Let’s Talk

Started listening to a new audio book, In the Shelter by Padraig O Tuama. In chapter one he asked an interesting question about prayer, one I’ve not heard worded this way before. “Where is it that we are when we pray?”

It’s a different way to challenge one’s emotional and mental approach to prayer.

We are often in many places. We are saying to ourselves, “I should be somewhere else,” or, “I should be someone else,” or “I am not where I say I am.” In prayer, to begin where you are not is a poor beginning.

To begin where you are may take courage or compromise or painful truth telling; whatever it takes, it’s wise to begin there. The only place to begin is where I am.

Not where you want or feel you ought to be. This could mean rather than naming your present state-confused, frustrated, hurt, angry, lonely, unhappy, etc.-you ask for where you want to be or where you feel it is your duty to be-fulfilled, joyful, connected, healed, satisfied, understood, peaceful, etc.

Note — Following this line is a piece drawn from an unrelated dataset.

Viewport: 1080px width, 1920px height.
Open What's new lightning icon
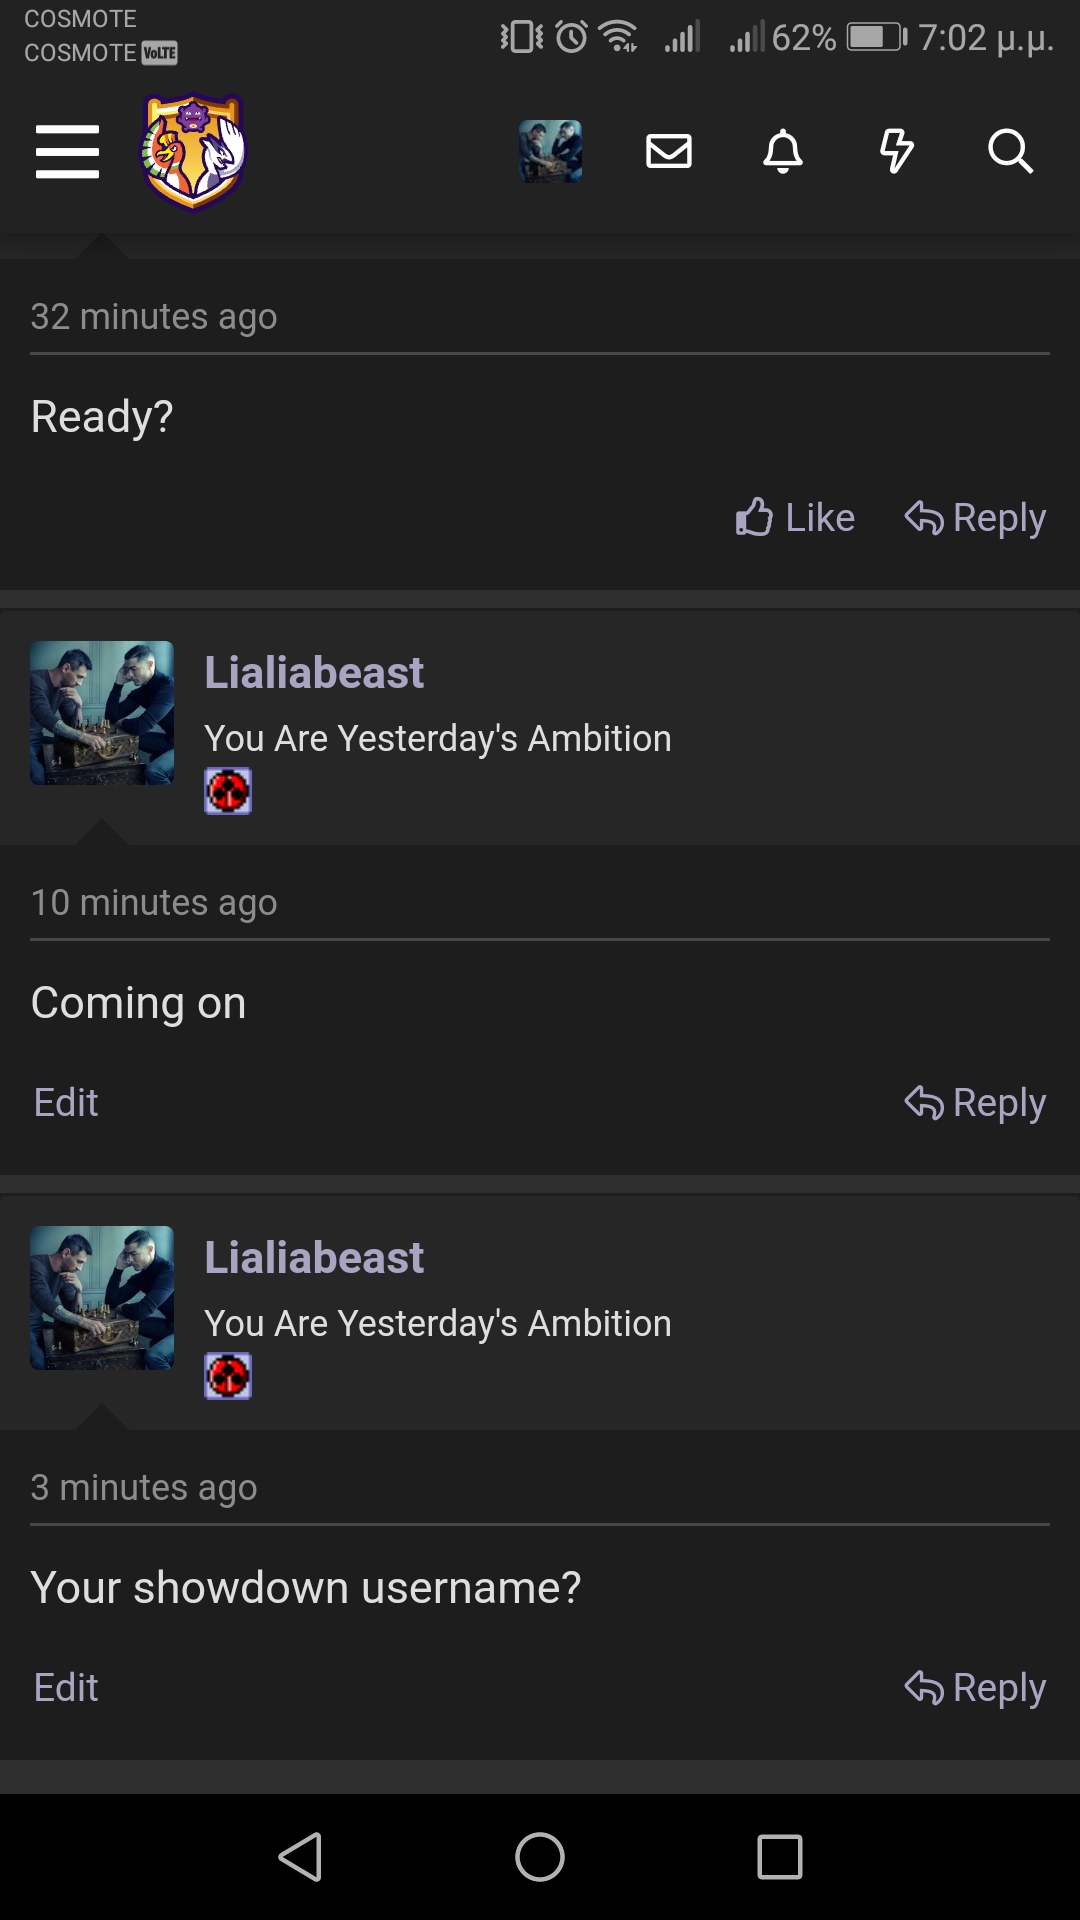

Not in many places. We can often pray about what has happened, what we fear is going to happen rather than what is happening in this moment. We can be drawn to focus on the past or the future to the point that the present is ignored, maybe even avoided. The result that we aren’t even intending can be distance, even creating space for drifting to begin.

I believe what he’s encouraging is twofold. One is raw honesty. The other is naked vulnerability.

Prayer that is honest and vulnerable, not pious or fake, says to God, “I’m here. I believe you are too. Let’s talk.”

Photo by Fallon Michael on Unsplash

A Few Lines from Presence

I posted about Amy Cuddy’s book Presence on January 31. I finally finished it today. What a great read.

The last two chapters were worth the wait. Chapter ten addresses what she called self-nudging. Here are a few quotes:

Presence is about approaching your biggest challenges without dread, executing them without anxiety, and leaving them without regret. We don’t get there by deciding to change right now. We do it gently, incrementally, by nudging ourselves – a bit further every time.

Focusing on process encourages us to keep working, to keep going, and to see challenges as opportunities for growth, not as threats of failure.

The more you reframe your anxiety as excitement, the happier and more successful you may become.

And chapter eleven captures the point of the whole book. “Fake it till you become it.”

A Time for Preaching and Listening

I came across Amy Cuddy‘s book while browsing in Barnes & Noble. The cover intrigued me.

I ho-hummed through the first two chapters. Then came #3, “Stop Preaching, Start Listening.” Highlighter activated. And mostly because of the illustrative work she retold of Boston minister Reverend Jeffrey Brown. Follow this link to his Ted Talk.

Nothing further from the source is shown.